**Exercise prompt:** Your answer should hold only the lines from the one with "Where should I click to: Open the mini" through the end of the records, repeated exactly and minus any pictures.

━━ Source records

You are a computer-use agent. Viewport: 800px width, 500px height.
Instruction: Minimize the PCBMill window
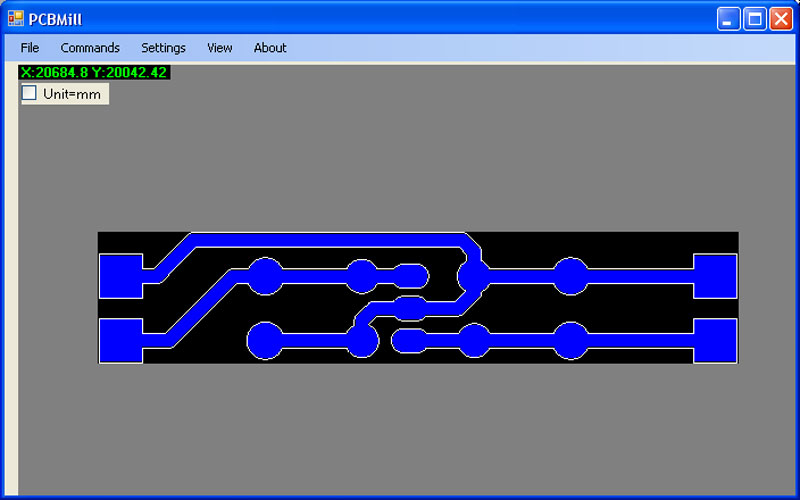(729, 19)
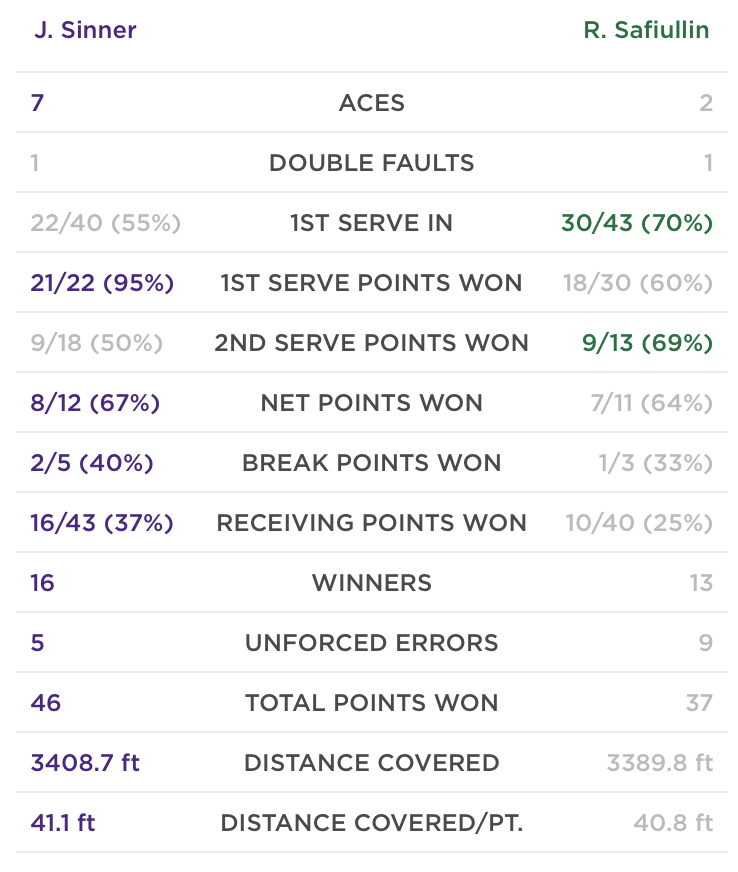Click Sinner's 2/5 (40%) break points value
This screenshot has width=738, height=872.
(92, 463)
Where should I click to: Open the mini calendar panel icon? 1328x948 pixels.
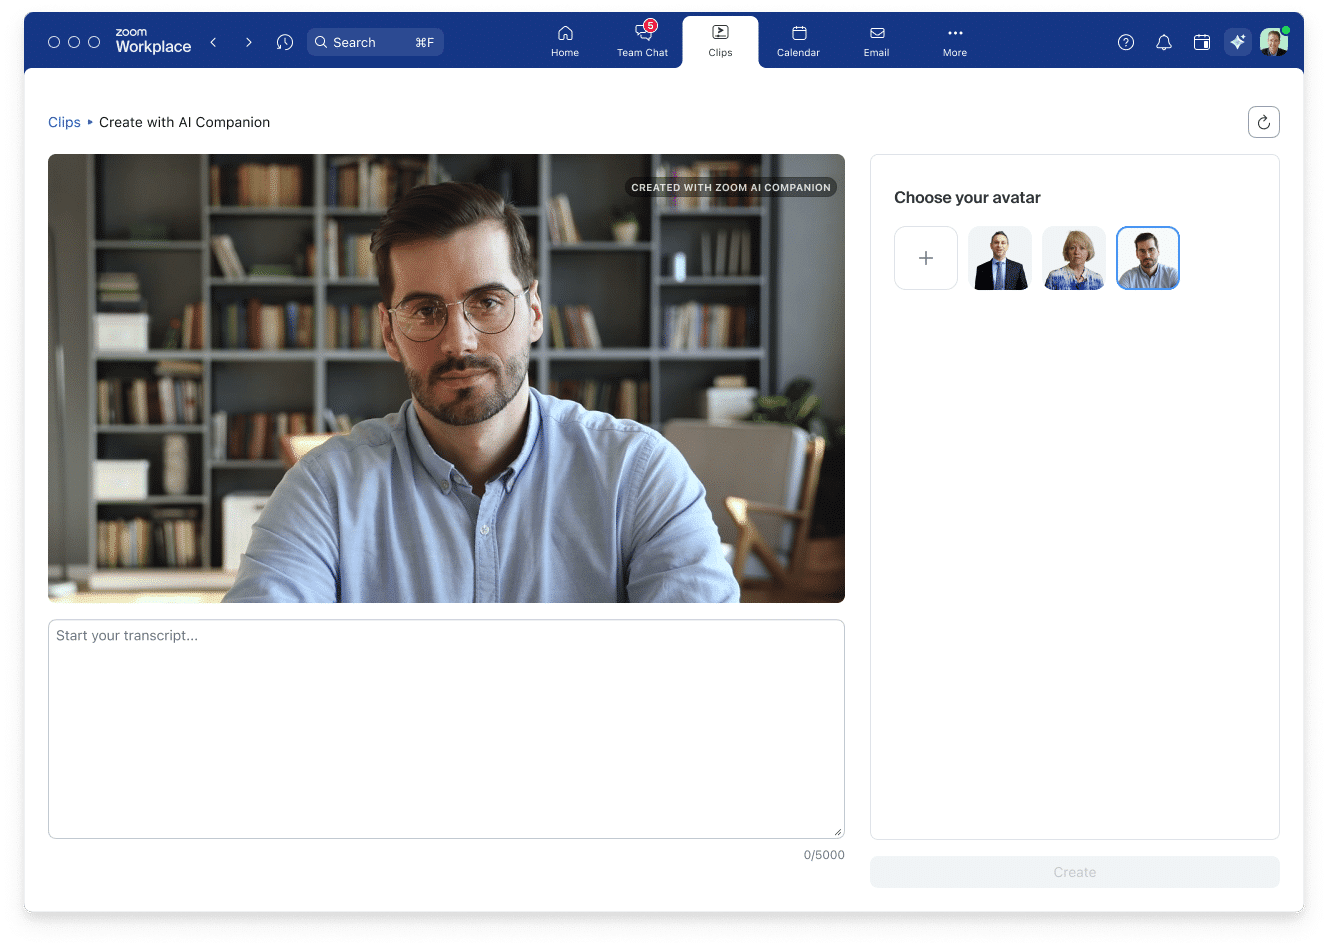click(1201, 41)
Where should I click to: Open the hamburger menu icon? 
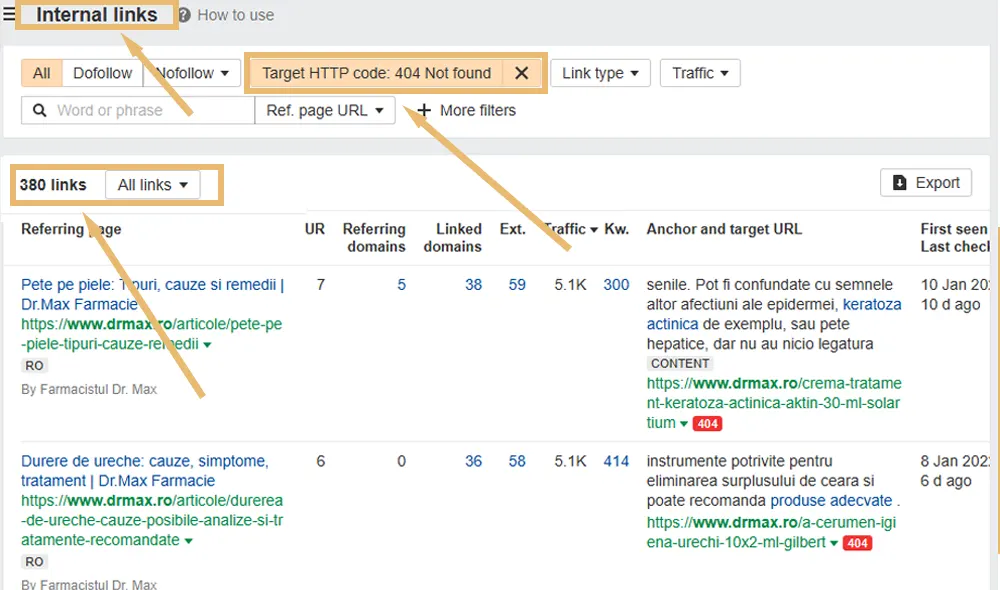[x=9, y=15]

━━━━

**Answer to this exercise:**
Where should I click to: Open the mini calendar panel icon? 1328x948 pixels.
click(1201, 41)
Where should I click to: Open the hamburger menu icon? 
[x=9, y=15]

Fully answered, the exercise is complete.